* WHAT TO WORK ON: Give back every record word for word, but keep the pictures out.

* GIVEN RECORDS:
Content starts

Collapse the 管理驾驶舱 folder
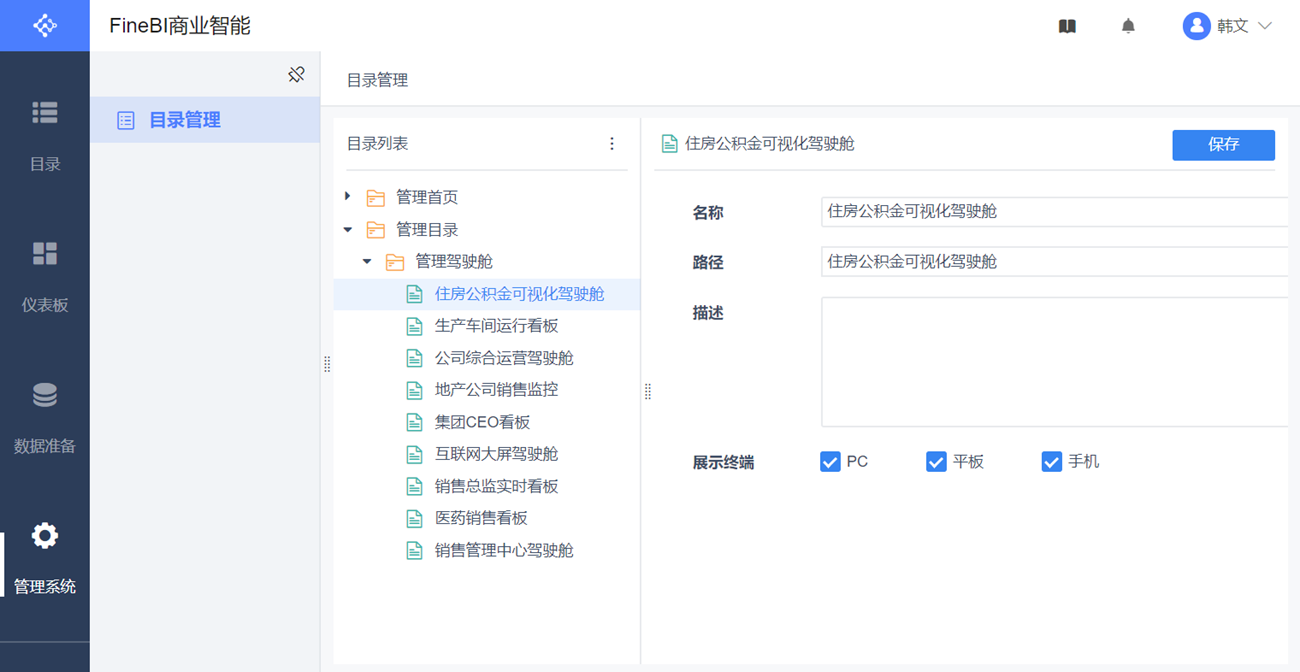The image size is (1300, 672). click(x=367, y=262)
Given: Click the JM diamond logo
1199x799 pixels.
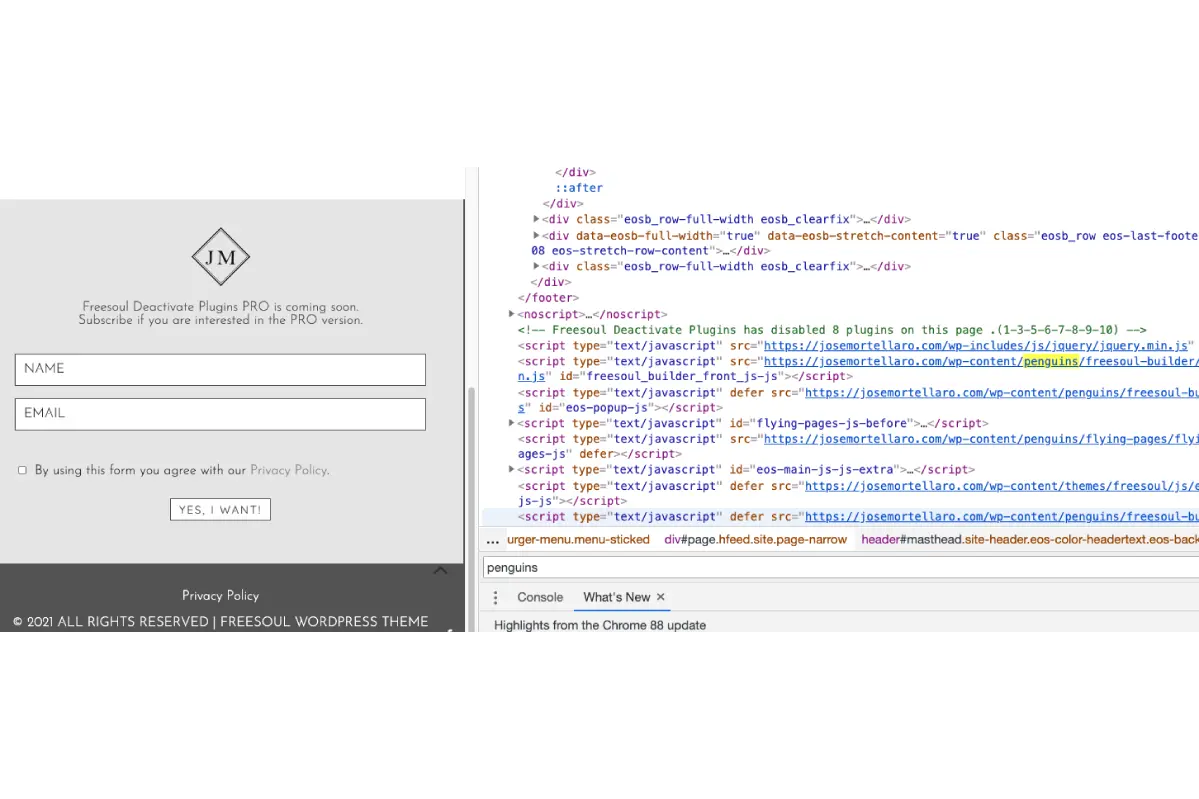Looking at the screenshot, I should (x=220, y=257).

Content ends

* SOLUTION TO THIS PROBLEM:
Collapse the 管理驾驶舱 folder
The image size is (1300, 672). click(x=367, y=262)
Given: Click the JM diamond logo
1199x799 pixels.
Looking at the screenshot, I should (x=220, y=257).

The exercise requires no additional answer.